“Later.” Cooper watched him go and caught sight of Shay watching him out the window. She ducked behind the window frame when he saw her. Date her. That kid’s fourteen going on twenty. But it wasn’t as if he’d never considered doing just that.
It felt like those days were long gone though, and Shay really seemed to want nothing to do with him. Fair enough. He would try not to take it personally.
*
“Is that Cooper Lane you’re watching out that window?” Shay’s mother, Sarah asked, casually rinsing a cup in the sink.
“What? No. I mean . . . Ryan was out there with him, is all.” Her mother had eyes in the back of her head apparently.
“Uh-huh. A good-looking man, that Cooper Lane.”
“Mom.”
“I’m just saying. He reminds me of his father, if I’m honest.”
“You knew Ray Lane?”
Sarah moved to the window to look out at Cooper. “Oh, yes. I knew him. Once upon a time, I knew him.” At Shay’s curious expression, she said, “In passing, of course. He always kind of reminded me of Sam Shepherd. The actor? If memory serves.”
“He’s a convict, Mom. And Cooper was also implica—”
“Yes, dear. I think I hear the washing machine beeping.” And with that, she excused herself, leaving Shay alone in the kitchen.
Why was no one listening to her about Cooper?
She peeked out the window again to spot him walking toward his beat-up pickup truck, with long-limbed strides and a confidence she couldn’t remember from their days as classmates in high school. Or definitely after. So, maybe he had grown into his looks a little. A lot. But while she had sort of crushed on him for a while, way back when, nothing ever came of it because Shay had stupidly set her sights on the absolute wrong person—Ethan Bradley, an older, college boy visiting for the summer. A reality she’d acknowledged only after he’d left her eighteen, pregnant, and alone to face the consequences of what they’d done that summer.

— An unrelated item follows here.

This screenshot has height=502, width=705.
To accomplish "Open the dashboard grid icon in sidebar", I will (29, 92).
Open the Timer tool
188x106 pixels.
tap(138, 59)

Ryan’s father had never been in the picture for him. In fact, Shay had no idea where he was now. Oh, she’d told him about the pregnancy, but he denied it was his, advised her to get rid of it. Then he disappeared. Of course, Ryan was his. He looked just like him, with his light brown hair and blue eyes and that smile that said he was routinely cooking up mischief. Ethan’s parents had eventually tried to throw money at her to get rid of the problem for good, but she sent it back after getting their son to sign away any claim to Ryan. She was happy with that decision, but for a long, long time, resented him for so quickly washing his hands of the child they’d made together. But she’d come to realize that Ryan was better off with only her rather than a father who couldn’t love him. Ryan only knew what it was to have a single mother and it was only in the last few years that he’d begun feeling that hole in his life where a father should have been. But for her, it wasn’t Ethan’s abandonment that scarred her. It was that she’d actually believed his lie when he’d told her he loved her that summer. She’d been a fool to trust him and that had been the hardest part to let go. She’d be the first to admit she didn’t trust easily. Or well.
It also didn’t escape her that once she herself had been the focus of some judgment here in town when she’d become a single mother at eighteen. Her own father could hardly accept it. Tom Hardesty had taken his sweet time accepting his grandson, but eventually he had, mostly. But that was her father. Hard. The polar opposite of her mother.
Raising her son alone, aside from the help of her family, had been hard and lonely. But at least she had family. Cooper was alone in the world. Eight years ago, his father’s trial for cattle rustling had been the biggest crime Marietta had seen in years. Everyone talked about it and more than a few ranchers were affected by what he’d done. Hard feelings still lingered hereabouts and likely would forever. Cooper’s flight from Marietta years ago had been, perhaps, equally unfair, and she supposed she shouldn’t hold what his father had done against him. If there wasn’t so much at stake with the ranch, with her son’s future . . .
She sighed. She supposed she should try to be more generous. Besides, it seemed there was no getting around Liam anyway, so she’d just have to make the best of things.
Ryan came through the kitchen door smiling. “Hey, Mom.”
“Hey, Ry. You . . . were talking to Mr. Lane?”
“Coop? Yeah. He’s nice.”
Coop? “Oh?”
“Yeah. We were talking about names for the filly.”
That seemed doubtful, but Shay went along. “Do you have some names in mind?”
“Just one. Coop said names matter and horses try to live up to the name you give them. Even if they’re bad names.”
Cooper, Cooper, Cooper.
Her son looked out the window, considering the filly prancing around the pen near the others. She desperately needed a bath and a good brushing and that would have to happen soon. Baby steps. That was what this contest was all about, after all. Teaching patience and fortitude. And the kind of skills—working with sensitive creatures like these horses—that would translate in ways none of the kids training them could even imagine into their ordinary lives.
“I was thinking about Kholá.”
“As in Coca-Cola?”
He laughed. “No. K-h-o-l-á. You know my friend Jacob Whitetree from school?”